## WORK TO COMPLETE
What's needed is an exact copy of the lines from the one that contains "You are a GUI" to the end of the data below, leaving the pictures out.

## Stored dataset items
++++++

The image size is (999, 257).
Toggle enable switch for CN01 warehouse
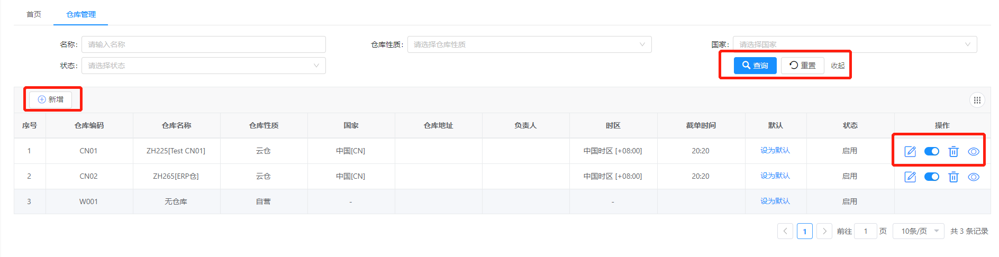(x=931, y=152)
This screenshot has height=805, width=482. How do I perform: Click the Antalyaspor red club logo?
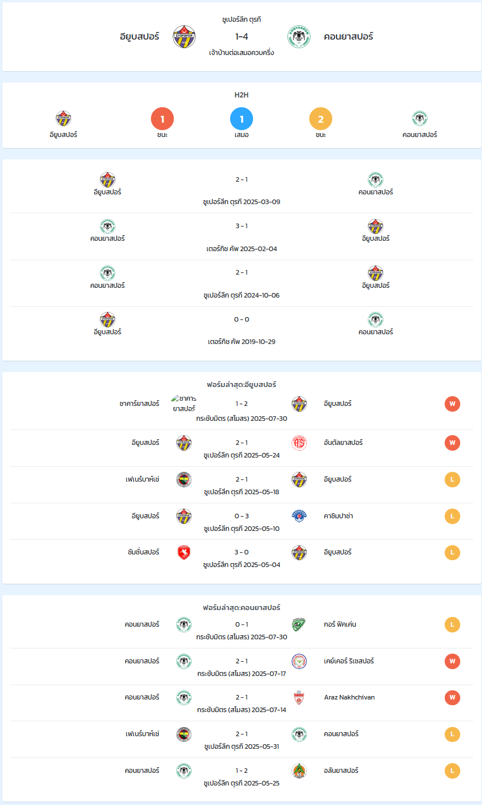pyautogui.click(x=299, y=443)
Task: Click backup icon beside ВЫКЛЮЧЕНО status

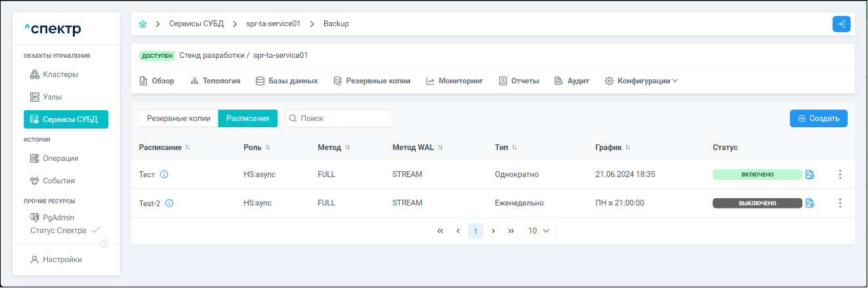Action: 810,203
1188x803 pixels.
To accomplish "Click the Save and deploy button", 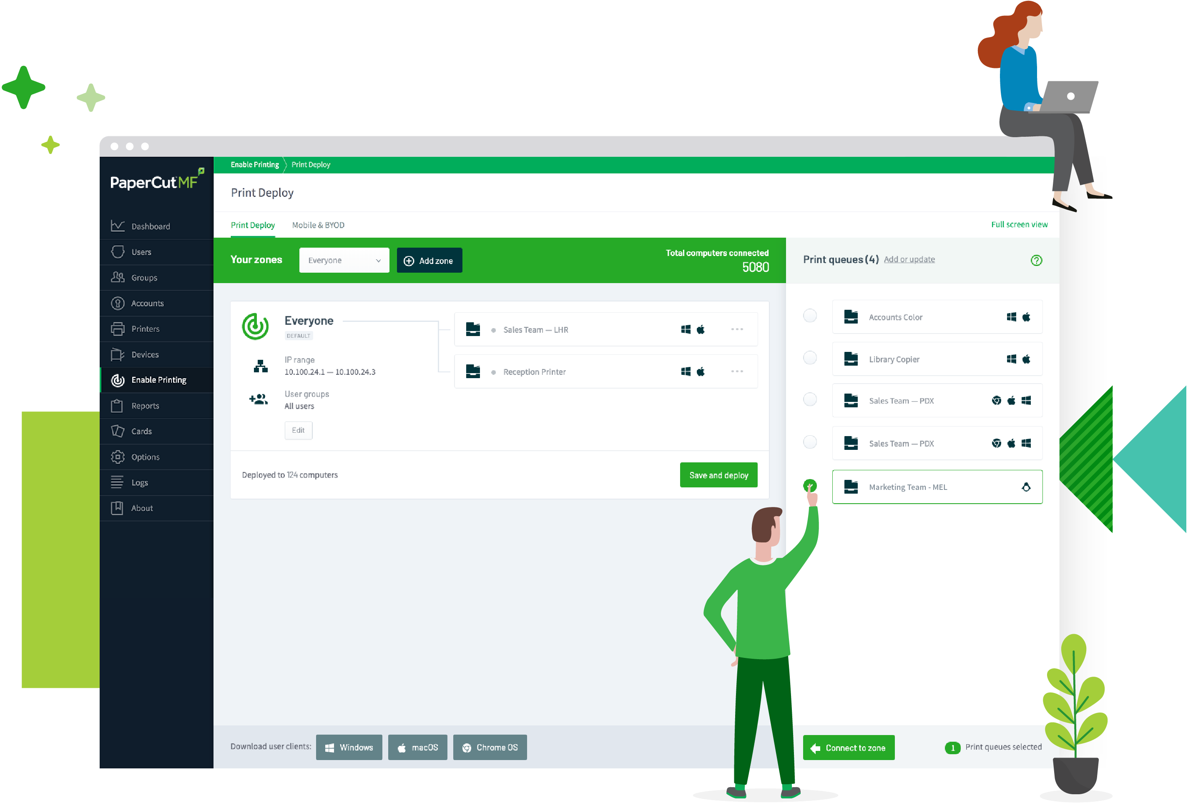I will pyautogui.click(x=718, y=475).
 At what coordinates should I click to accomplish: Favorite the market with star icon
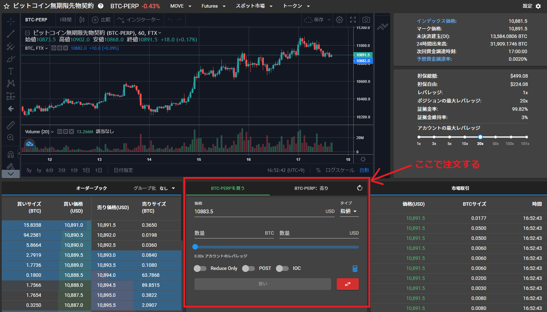(x=7, y=6)
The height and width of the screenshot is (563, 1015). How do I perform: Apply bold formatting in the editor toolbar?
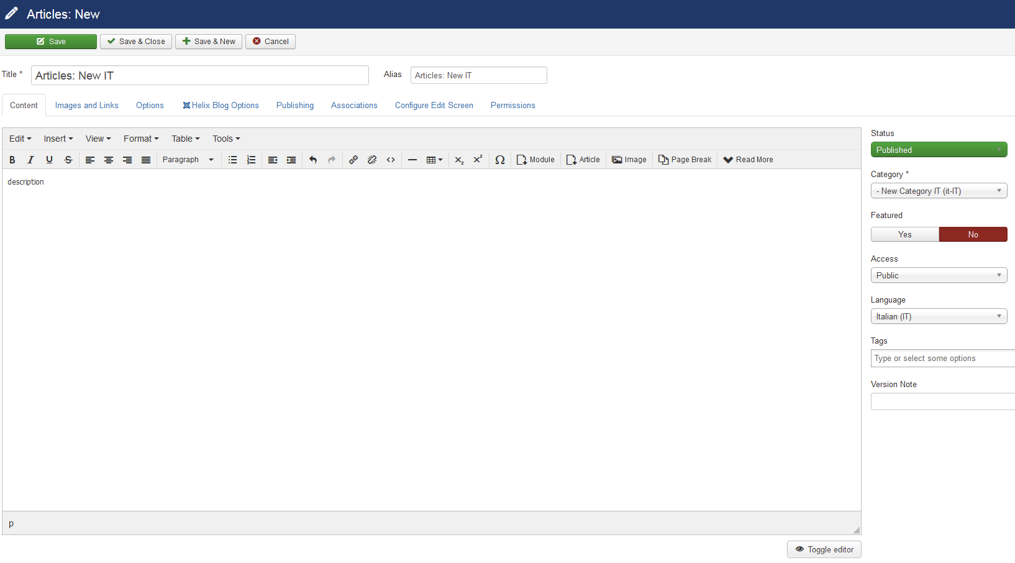[12, 160]
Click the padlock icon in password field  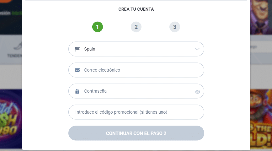click(77, 91)
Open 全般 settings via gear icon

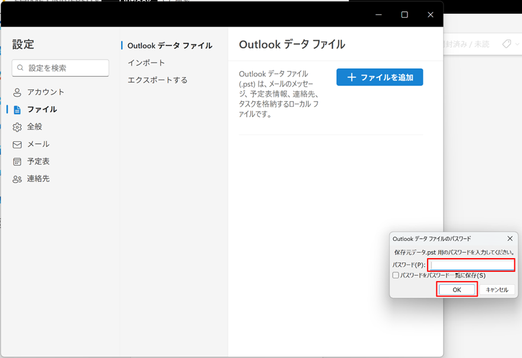(x=17, y=127)
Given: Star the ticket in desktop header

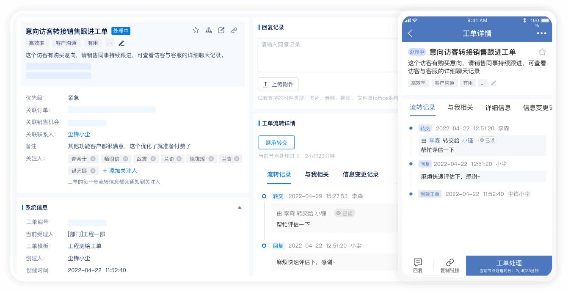Looking at the screenshot, I should coord(196,30).
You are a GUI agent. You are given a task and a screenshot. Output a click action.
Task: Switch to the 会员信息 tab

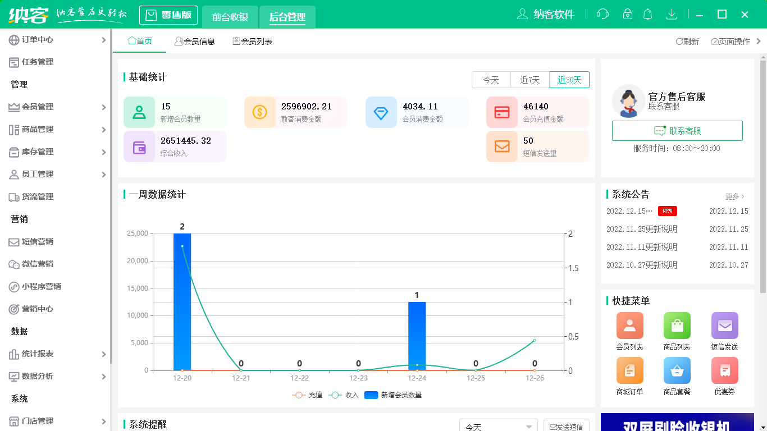195,41
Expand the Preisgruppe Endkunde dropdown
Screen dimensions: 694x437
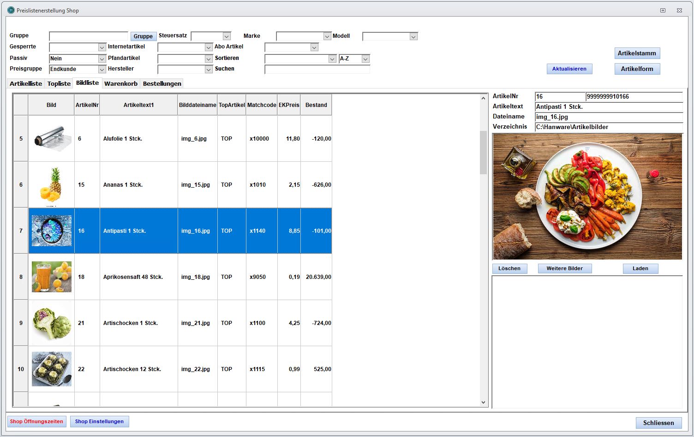click(x=102, y=69)
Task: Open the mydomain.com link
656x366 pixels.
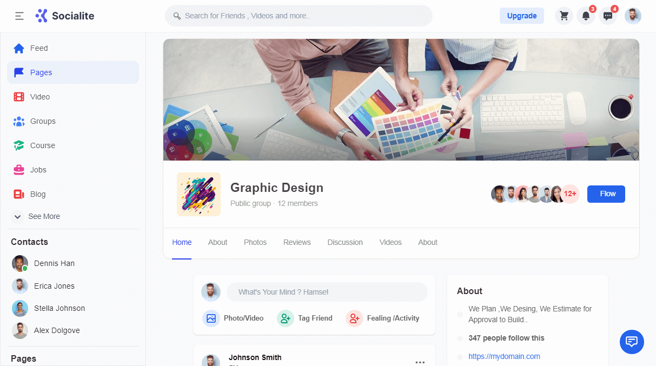Action: [x=504, y=356]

++++++

## EXERCISE RESPONSE
You are a GUI agent. You are given a task and a screenshot. Output a click action.
Task: Switch to the 会员信息 tab

195,41
Expand the Preisgruppe Endkunde dropdown
Screen dimensions: 694x437
click(x=102, y=69)
Task: Open the mydomain.com link
656x366 pixels.
Action: [x=504, y=356]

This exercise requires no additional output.